Linear Regression Results:
Test MSE: 0.00
Val MSE: 0.00
Test R2 Score: 1.00
Val R2 Score: 1.00


Regression with Kernels:

In [165]:
kernels = ['linear', 'rbf', 'poly']
for kernel in kernels:
    kr = KernelRidge(kernel=kernel)
    kr.fit(X_train, y_train)
    test_pred = kr.predict(X_test)
    val_pred = kr.predict(X_val)
    print(f"Regression with {kernel} kernel Results:")
    print(f"Test MSE: {mean_squared_error(y_test, test_pred):.2f}")
    print(f"Val MSE: {mean_squared_error(y_val, val_pred):.2f}")
    print(f"Test R2 Score: {r2_score(y_test, test_pred):.2f}")
    print(f"Val R2 Score: {r2_score(y_val, val_pred):.2f}\n")

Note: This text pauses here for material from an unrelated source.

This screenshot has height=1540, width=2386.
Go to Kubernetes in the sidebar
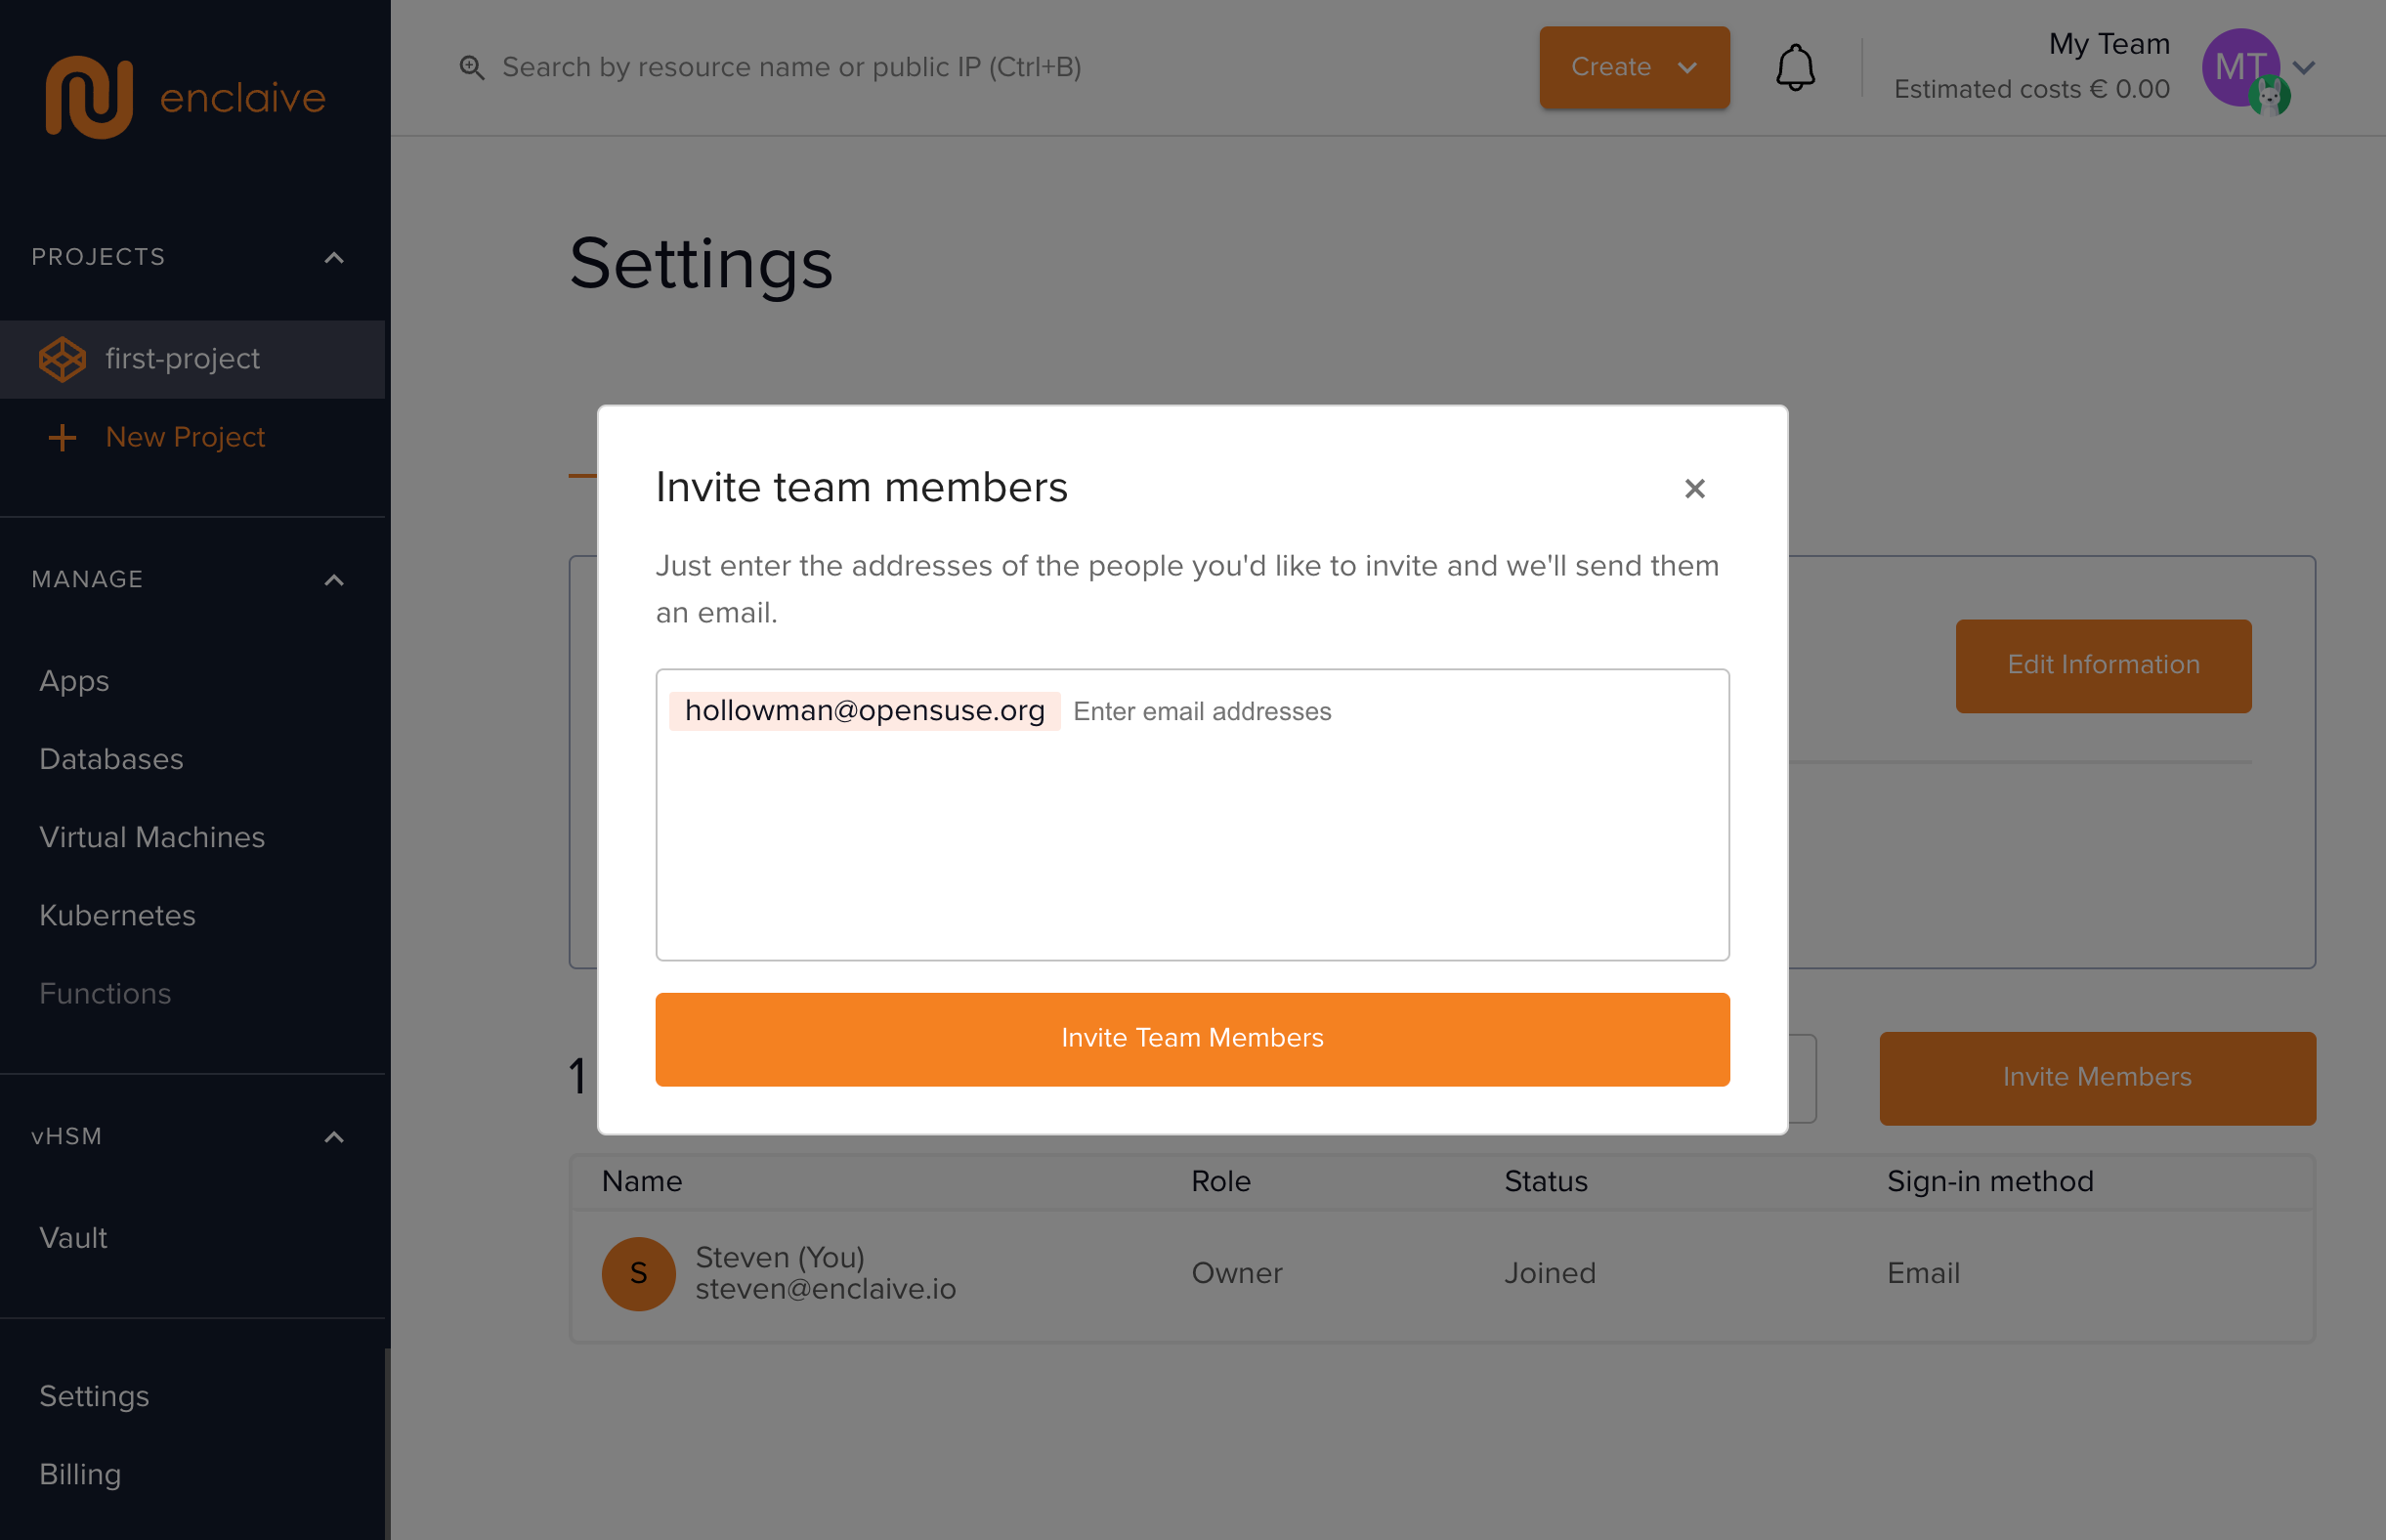[x=117, y=915]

Regression with linear kernel Results:
Test MSE: 0.00
Val MSE: 0.00
Test R2 Score: 1.00
Val R2 Score: 1.00

Regression with rbf kernel Results:
Test MSE: 0.00
Val MSE: 0.00
Test R2 Score: 1.00
Val R2 Score: 1.00

Regression with poly kernel Results:
Test MSE: 0.00
Val MSE: 0.00
Test R2 Score: 1.00
Val R2 Score: 1.00



Support Vector Regression with different kernels:

In [166]:
for kernel in ['linear', 'rbf', 'poly']:
    svr = SVR(kernel=kernel)
    svr.fit(X_train, y_train)
    svr_pred = svr.predict(X_test)
    svr_val_pred = svr.predict(X_val)
    print(f"Support Vector Regression ({kernel} kernel) Results:")
    print(f"Test MSE: {mean_squared_error(y_test, svr_pred):.2f}")
    print(f"Val MSE: {mean_squared_error(y_val, svr_val_pred):.2f}")
    print(f"Test R2 Score: {r2_score(y_test, svr_pred):.2f}")
    print(f"Val R2 Score: {r2_score(y_val, svr_val_pred):.2f}\n")

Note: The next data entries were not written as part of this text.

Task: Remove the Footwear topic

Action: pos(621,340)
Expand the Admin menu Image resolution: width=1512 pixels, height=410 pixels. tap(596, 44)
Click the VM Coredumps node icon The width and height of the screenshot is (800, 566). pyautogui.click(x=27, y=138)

  y = column_or_1d(y, warn=True)
  y = column_or_1d(y, warn=True)


Support Vector Regression (linear kernel) Results:
Test MSE: 0.00
Val MSE: 0.00
Test R2 Score: 1.00
Val R2 Score: 1.00

Support Vector Regression (rbf kernel) Results:
Test MSE: 0.00
Val MSE: 0.00
Test R2 Score: 1.00
Val R2 Score: 1.00



  y = column_or_1d(y, warn=True)


Support Vector Regression (poly kernel) Results:
Test MSE: 0.05
Val MSE: 0.05
Test R2 Score: 0.95
Val R2 Score: 0.95



Decision Tree

In [170]:
dt = DecisionTreeRegressor(random_state=9)
dt.fit(X_train, y_train)
test_pred = dt.predict(X_test)
val_pred = dt.predict(X_val)
print("Decision Tree Results:")
print(f"Test MSE: {mean_squared_error(y_test, test_pred):.2f}")
print(f"Val MSE: {mean_squared_error(y_val, val_pred):.2f}")
print(f"Test R2 Score: {r2_score(y_test, test_pred):.2f}")
print(f"Val R2 Score: {r2_score(y_val, val_pred):.2f}\n")

Decision Tree Results:
Test MSE: 0.07
Val MSE: 0.08
Test R2 Score: 0.93
Val R2 Score: 0.92



Random Forest

In [171]:
rf = RandomForestRegressor(n_estimators=100, random_state=20)
rf.fit(X_train, y_train)
test_pred = rf.predict(X_test)
val_pred = rf.predict(X_val)
print("Random Forest Results:")
print(f"Test MSE: {mean_squared_error(y_test, test_pred):.2f}")
print(f"Val MSE: {mean_squared_error(y_val, val_pred):.2f}")
print(f"Test R2 Score: {r2_score(y_test, test_pred):.2f}")
print(f"Val R2 Score: {r2_score(y_val, val_pred):.2f}\n")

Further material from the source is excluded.